NP: Paul Merton challenged.

PM: Repetition of up.

NP: Yes you were putting too much up. I thought for a moment you were talking about Ken Dodd actually.

PM: Why would he want to shove Ken Dodd up a chimney?

NP: Seventeen seconds for stocking Paul, starting now.

PM: Every Christmas I would wake up eager to see on that particular morning what Santa had left me in the stocking at the end of the bed. One... mmmm....


NP: Clement you got in with a challenge.

CLEMENT FREUD: Good evening.

NP: Good evening. If that's your challenge, it's incorrect.

CF: Hesitation.

NP: Hesitation of course.
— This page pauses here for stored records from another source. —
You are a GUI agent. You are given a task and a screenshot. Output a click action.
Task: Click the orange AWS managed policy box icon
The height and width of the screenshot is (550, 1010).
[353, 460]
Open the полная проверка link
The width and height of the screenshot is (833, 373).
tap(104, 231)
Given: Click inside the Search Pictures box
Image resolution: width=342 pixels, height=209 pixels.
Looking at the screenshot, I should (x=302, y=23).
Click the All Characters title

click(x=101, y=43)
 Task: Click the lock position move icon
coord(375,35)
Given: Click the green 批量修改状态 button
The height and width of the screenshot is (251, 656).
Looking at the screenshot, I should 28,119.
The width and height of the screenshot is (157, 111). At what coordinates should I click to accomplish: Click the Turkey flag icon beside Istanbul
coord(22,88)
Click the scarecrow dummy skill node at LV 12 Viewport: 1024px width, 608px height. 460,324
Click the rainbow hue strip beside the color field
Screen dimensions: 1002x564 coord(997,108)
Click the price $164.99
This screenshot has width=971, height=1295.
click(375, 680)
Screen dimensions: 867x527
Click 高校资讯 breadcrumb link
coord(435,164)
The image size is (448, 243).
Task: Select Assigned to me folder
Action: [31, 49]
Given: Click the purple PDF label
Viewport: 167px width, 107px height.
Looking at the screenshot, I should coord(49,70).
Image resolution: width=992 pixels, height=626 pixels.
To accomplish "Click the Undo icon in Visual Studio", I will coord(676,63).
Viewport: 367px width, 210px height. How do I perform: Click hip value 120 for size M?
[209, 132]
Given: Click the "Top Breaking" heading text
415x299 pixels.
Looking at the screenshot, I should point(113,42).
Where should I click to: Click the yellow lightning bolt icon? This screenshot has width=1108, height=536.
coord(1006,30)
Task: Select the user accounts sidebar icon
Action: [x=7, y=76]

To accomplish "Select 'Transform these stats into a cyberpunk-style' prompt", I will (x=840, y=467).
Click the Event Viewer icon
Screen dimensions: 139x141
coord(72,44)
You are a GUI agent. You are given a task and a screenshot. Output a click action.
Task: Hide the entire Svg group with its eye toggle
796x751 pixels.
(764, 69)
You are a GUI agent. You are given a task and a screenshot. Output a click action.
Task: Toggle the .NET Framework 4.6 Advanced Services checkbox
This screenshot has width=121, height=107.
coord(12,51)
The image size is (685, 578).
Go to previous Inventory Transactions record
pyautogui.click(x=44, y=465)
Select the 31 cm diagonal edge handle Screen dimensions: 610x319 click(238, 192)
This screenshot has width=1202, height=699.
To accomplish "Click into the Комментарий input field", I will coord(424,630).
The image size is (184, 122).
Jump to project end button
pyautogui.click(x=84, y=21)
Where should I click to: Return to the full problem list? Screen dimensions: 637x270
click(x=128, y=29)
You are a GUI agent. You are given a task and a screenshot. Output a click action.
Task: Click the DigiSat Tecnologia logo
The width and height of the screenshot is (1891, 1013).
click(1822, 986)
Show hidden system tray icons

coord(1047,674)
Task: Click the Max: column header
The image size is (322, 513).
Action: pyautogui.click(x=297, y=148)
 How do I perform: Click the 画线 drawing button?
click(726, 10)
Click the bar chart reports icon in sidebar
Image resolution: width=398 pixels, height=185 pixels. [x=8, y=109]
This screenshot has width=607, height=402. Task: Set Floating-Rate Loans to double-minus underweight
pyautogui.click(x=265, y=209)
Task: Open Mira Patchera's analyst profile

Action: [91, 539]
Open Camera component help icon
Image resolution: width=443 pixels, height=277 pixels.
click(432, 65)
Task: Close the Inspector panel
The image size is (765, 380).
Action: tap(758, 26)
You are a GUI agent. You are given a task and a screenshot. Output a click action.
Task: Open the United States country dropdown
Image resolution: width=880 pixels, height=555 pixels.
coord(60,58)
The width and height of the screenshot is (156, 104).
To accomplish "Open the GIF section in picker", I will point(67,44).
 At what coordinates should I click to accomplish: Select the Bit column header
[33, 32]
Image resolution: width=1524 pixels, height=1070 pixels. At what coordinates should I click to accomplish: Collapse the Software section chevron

Seven seconds for you Clement on stocking starting now.

CF: It's something you do on shelves in supermarkets if you wear an apron and are employed...


NP: Whoever is speaking when the whistle is blown gains an extra point and it was on that occasion Clement Freud, so he's in the lead at the end of that round. And Clement it is your turn to begin, roast duck. Will you tell us something about that delicacy in this game starting now.

CF: It's a very odd thing that people of my sort of age think that roast duck, because it was a post-war delicacy is now totally inedible. The sad thing is that after 1945, the only celebratory food that was given in restaurants and hotels was roast duck. And it used to be served with sour cherries or peaches or other totally unrelated and badly fitting foods in order that it should be...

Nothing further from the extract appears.